Ad aprire la seconda parte del volume è un’esperta di relazioni sindacali come la professoressa emerita di Diritto del lavoro al dipartimento di Scienze Giuridiche dell’Università di Verona, Donata Gottardi. Il testo sui divari di genere, sul nuovo assetto legislativo e sul ruolo sindacale, è corredato da 13 schede di sintesi elaborate insieme con Marco Peruzzi (professore associato di Diritto del lavoro, nel dipartimento di Scienze Giuridiche dell’Università di Verona, Maria Giovannone (avvocato, ricercatrice, componente del Gert-Gender Equality Research Team presso il dipartimento di Economia dell’Università degli Studi Roma Tre) e Veronica Verzulli (ricercatrice e componente del Gert). Per perseguire uno degli obiettivi dichiarati del libro, quello di «concorrere a orientare l’azione sindacale verso il superamento dei divari di genere, aggiornando la conoscenza della normativa che mai come oggi è in fibrillazione, con interventi diretti e indiretti che è importante conoscere», Donata Gottardi parte dall’indicazione dei bisogni delle lavoratrici e dei lavoratori: «programmazione stabile, flessibilità oraria e di congedi. Chi lavora da casa ha bisogno di innovazione organizzativa che superi la dicotomia tra lavoro basato sull’orario e lavoro basato sui risultati. Cifa Italia e Confsal stanno investendo in questa direzione, come dimostra l’Accordo interconfederale di marzo 2021, unico nel panorama nazionale, di regolamentazione del lavoro agile».

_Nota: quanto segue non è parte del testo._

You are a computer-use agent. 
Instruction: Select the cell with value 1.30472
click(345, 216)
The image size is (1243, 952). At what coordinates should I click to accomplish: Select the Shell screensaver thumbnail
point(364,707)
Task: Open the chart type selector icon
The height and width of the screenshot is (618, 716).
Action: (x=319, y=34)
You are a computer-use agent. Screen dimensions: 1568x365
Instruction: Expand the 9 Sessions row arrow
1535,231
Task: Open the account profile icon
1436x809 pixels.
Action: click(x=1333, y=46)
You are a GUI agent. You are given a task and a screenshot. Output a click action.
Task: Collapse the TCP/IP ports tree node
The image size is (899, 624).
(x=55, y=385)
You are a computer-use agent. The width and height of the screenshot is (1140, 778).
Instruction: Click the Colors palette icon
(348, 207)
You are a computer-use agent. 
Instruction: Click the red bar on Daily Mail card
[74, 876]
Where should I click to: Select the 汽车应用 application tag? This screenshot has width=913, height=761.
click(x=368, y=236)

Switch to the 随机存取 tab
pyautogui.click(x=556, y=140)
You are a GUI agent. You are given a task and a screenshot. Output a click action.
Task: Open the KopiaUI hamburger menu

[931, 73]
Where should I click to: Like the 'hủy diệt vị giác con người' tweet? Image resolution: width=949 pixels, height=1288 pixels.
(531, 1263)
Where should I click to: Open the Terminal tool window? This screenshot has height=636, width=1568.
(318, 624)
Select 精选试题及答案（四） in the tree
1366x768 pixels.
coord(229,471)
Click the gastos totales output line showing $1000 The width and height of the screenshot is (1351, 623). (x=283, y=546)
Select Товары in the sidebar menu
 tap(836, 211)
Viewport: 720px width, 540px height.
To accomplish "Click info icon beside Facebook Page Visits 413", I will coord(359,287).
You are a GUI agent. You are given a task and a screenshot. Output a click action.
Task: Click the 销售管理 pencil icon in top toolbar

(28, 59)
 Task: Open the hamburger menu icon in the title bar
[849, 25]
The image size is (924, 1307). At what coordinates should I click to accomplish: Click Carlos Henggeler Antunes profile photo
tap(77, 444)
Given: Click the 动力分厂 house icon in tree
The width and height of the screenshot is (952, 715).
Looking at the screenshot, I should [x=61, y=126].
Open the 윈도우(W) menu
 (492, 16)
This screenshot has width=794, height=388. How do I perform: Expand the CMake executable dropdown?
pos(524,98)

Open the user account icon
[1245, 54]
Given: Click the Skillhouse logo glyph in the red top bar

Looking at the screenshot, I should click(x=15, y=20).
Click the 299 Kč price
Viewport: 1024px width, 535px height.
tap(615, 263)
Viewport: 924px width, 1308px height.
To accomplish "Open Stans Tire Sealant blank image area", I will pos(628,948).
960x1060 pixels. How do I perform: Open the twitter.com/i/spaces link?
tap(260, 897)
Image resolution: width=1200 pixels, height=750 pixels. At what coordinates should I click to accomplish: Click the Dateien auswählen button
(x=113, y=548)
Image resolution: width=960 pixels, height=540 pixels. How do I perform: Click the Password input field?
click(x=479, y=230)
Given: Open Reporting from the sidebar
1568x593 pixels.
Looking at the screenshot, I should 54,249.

Nell’addentrarsi in modo particolareggiato nella maglie fitte della legislazione attuale, Gottardi individua come fil rouge di una evoluzione positiva della normativa e della sua applicazione quello della conciliazione tra vita professionale, familiare e personale e illustra strumenti e armamentari di una possibile cassetta degli attrezzi per una occupazione femminile di qualità. Gottardi ribadisce, inoltre, come «decisivo l’apporto di una contrattazione collettiva, che punti a realizzare una conciliazione efficace e consapevole e che incrementi benessere e produttività». A partire da alcune chiavi di volta: «Contrastare le discriminazioni, finalizzare la contrattazione collettiva a questo obiettivo, formare le parti sociali a riconoscerle e a occuparsene».

Il cantiere è aperto. C’è bisogno dell’apporto di tutti per edificare una struttura in equilibrio, che veda riconosciuti i diritti costituzionali non pienamente applicati, regga l’impatto delle legittime aspirazioni di donne e uomini a una vita lavorativa e professionale di eguale soddisfazione e a un’esistenza completa e vivibile dal punto di vista personale, familiare e della socialità. Il tutto nell’alveo oggi di un ecosistema economico-sociale di crescente complessità, segnato da una tecnologia dominante che impone, innanzitutto, studio e riflessione etica. E c’è bisogno di sistematizzazione e massima condivisione di idee e buone pratiche, come questo lavoro si propone.